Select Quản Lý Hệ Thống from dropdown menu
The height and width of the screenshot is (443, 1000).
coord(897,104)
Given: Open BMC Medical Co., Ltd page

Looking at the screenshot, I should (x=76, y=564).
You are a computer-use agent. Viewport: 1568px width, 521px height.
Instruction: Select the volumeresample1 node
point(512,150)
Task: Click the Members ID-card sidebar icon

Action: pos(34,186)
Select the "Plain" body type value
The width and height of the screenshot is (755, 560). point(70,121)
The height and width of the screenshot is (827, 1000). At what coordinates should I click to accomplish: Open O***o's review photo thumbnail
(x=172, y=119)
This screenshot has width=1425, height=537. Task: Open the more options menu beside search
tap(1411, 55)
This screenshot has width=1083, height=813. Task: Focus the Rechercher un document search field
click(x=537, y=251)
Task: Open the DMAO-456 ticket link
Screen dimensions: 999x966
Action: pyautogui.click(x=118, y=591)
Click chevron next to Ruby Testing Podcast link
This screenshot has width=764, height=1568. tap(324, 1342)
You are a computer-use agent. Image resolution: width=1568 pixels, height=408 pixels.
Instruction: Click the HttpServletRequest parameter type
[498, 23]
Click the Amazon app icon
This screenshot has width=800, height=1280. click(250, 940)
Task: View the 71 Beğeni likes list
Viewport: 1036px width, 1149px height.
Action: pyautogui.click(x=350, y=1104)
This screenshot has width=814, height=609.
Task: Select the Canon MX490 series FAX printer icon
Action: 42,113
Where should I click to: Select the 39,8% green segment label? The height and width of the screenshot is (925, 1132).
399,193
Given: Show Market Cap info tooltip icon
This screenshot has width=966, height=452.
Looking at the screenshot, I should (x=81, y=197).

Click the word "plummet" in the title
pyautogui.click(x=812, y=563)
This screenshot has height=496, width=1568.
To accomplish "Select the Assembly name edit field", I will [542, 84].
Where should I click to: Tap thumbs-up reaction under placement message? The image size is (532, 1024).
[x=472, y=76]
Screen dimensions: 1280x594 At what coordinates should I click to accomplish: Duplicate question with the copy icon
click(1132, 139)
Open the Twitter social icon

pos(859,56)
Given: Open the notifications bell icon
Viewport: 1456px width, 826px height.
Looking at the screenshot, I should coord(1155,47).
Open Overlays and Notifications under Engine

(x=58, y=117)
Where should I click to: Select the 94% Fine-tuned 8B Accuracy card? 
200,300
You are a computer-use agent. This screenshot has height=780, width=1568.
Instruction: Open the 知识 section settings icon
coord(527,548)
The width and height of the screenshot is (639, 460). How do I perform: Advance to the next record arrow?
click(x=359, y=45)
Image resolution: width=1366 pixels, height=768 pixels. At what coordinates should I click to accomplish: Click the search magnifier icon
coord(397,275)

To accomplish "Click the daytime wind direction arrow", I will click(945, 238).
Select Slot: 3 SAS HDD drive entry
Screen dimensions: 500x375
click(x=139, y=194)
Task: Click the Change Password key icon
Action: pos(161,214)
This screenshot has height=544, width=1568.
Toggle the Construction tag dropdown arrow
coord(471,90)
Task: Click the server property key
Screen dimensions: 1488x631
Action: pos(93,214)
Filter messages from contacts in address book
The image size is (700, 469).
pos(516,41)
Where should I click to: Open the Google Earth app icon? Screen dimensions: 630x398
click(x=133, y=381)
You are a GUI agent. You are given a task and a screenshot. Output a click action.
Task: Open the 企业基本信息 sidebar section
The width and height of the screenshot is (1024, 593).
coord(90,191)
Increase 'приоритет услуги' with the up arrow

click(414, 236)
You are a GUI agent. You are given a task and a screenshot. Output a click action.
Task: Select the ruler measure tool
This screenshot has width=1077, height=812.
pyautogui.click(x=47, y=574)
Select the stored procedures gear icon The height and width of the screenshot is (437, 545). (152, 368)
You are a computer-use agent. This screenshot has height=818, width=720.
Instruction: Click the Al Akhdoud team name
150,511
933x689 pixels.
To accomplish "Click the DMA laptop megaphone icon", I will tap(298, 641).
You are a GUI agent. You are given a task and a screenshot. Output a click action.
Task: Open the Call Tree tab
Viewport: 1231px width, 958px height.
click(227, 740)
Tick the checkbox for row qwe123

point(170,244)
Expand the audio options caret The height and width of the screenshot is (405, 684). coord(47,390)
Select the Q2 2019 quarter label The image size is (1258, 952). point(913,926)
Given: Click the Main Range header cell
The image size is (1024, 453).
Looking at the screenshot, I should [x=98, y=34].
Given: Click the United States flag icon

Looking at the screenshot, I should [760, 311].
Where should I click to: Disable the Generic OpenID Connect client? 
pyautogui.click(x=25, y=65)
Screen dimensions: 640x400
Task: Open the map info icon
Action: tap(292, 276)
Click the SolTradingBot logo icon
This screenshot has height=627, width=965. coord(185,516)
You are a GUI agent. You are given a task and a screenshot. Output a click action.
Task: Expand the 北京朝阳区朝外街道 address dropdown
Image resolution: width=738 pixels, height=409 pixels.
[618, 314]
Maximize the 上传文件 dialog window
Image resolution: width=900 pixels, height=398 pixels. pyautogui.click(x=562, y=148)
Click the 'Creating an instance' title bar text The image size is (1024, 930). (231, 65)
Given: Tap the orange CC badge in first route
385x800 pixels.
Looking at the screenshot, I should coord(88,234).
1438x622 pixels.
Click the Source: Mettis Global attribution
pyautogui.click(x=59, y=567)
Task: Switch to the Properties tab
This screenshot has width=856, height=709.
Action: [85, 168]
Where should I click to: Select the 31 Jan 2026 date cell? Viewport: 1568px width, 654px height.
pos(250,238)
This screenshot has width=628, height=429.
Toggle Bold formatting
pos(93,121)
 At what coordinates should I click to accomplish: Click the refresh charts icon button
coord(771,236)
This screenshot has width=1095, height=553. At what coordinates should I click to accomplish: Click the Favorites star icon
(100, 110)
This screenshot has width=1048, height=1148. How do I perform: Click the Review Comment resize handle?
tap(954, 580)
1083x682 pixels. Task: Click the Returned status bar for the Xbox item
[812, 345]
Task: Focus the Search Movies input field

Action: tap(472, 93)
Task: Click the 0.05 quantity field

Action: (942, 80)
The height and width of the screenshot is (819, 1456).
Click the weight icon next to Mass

○ ○ ○

- [Assignment] List every line above that contains the word "computer".

- [Response to this exercise]
You are a computer-use agent. Viewport: 1568px width, 521px height.
You are a computer-use agent. Image resolution: width=1568 pixels, height=408 pixels.
You are a computer-use agent. This screenshot has height=780, width=1568.
You are a computer-use agent. This screenshot has height=818, width=720.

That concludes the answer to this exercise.